Nor is it assailable under sec. 16, art. xii, for it is clear that the right of the counties under it is limited to the levy of “ a certain per cent on all tax levied by the state,” and the subjects of taxation are to be determined by the legislature. It ivas held in The Mississippi Mills v. Cook, 56 Miss. 40, that the legislature may exempt property from taxation, whether the owners be corporations or natural persons, and this disposes of the suggestion of an objection to the act under examination because of sec. 13, art. xii, of the constitution.

We do not find any valid objection to the law as being beyond the power of the legislature, and the remaining inquiry is as to its meaning — the legislative intent deducible from its language.

We cannot resist the conviction that its plain purpose was to release all taxes on the entire assets of the bank for payment of the prescribed tax, i. e., a tax measured by the capital stock and assets of the bank, which includes profits, surplus, undivided profits, or by whatever name any of its assets may be known or called, and all the real and personal property of the bank. The manifest purpose of the act is to accept in full of all other taxes a sum determinable by the entire wealth of the bank, and it results that the entire assets of the bank, in whatever shape, should be estimated in determining the amount of the privilege tax. The privilege tax imposed upon and paid by a bank on this basis is made a substitute for all other taxes on the shares and assets of the bank. Shares and assets represent or express everything a bank has.

Beal estate bought with funds of the bank, and constituting part of its assets, is exempted as real estate, but is a factor in fixing the basis on which the amount of the privilege tax to be paid by the bank to secure immunity from all other taxes is determinable. The provision of the code of 1880, that “in no case shall the payment of the privilege tax on any bank have the effect to exempt any real estate of such bank from taxation as other real estate,” was stricken from the law by the act of March 18, 1886, amendatory of section 585, and was not restored by the act of 1888, now under review, which makes clear the legislative purpose we have declared to be shown by the lawT — to increase the privilege tax by the assets of the bank in every form and of every kind, and to exempt its assets, because of payment of such privilege, in whatever shape they might be.

The right of the bank to acquire and hold real estate cannot be considered in the matter of taxation. The intent of the legislature was to tax its assets, where they exceed its capital stock, without regard to its right to have them. The question in taxation is, what are its assets ? and not the rightfulness of its possession of a given piece of property by the bank.

In tracing the history of taxation in this state it is discoverable that bank stock has not been taxed as such by name in the hands of the shareholder or owner, but was assessable to the bank. This ■was the case under the codes of 1857 and 1871, and is true under the code of 1880, which adopted the privilege tax it provides as a substitute for other taxation, with a provision, already mentioned, for the taxation of the real estate of banks, notwithstanding payment of the privilege tax.
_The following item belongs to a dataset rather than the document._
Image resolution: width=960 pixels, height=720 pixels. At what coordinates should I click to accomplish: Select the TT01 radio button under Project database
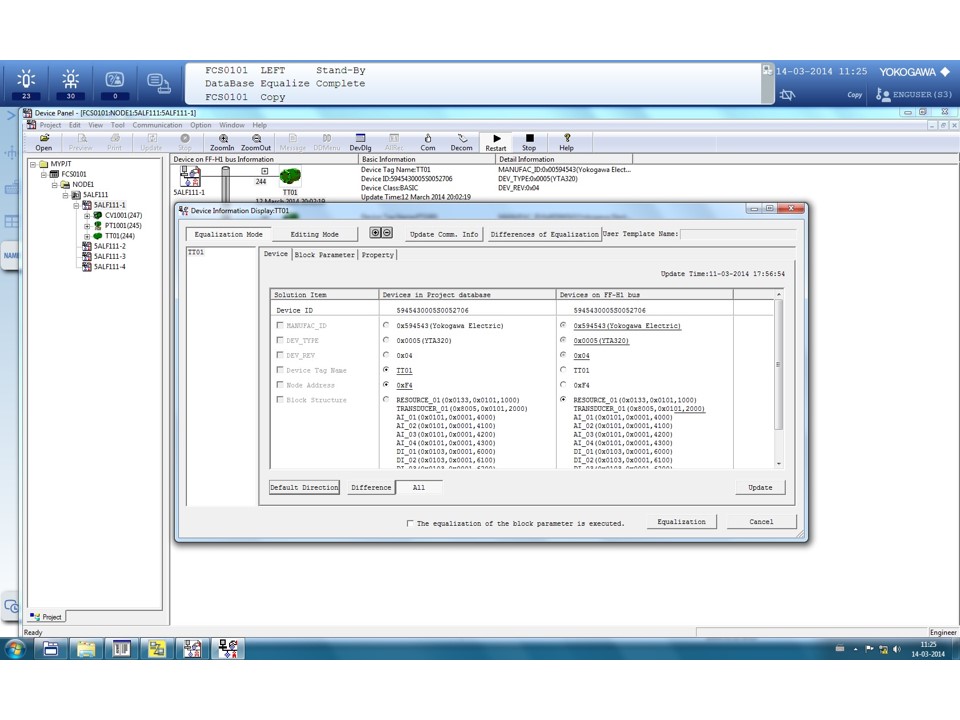[x=386, y=370]
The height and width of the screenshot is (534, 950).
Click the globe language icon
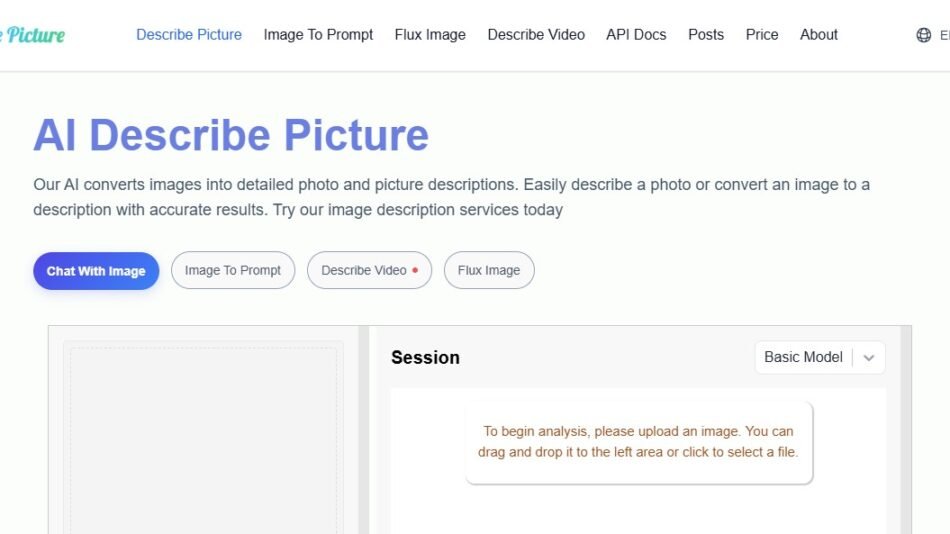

As we cannot find any conflict between the act of the legislature and the constitution, and the meaning of the law is unmistakable, however unwise and unjust it may be regarded, it must prevail according to its plain reading, and every bank which paid under it, according to its provisions, be held to have secured the immunity from other taxation which it assures. Any bank which did not estimate all of its assets beyond the amount of its capital stock and pay the privilege tax on the larger basis is in default, and did not secure the exemption from taxation declared by the law in favor of those which conformed to its terms.

Decree reversed and cause remanded to the chancery court.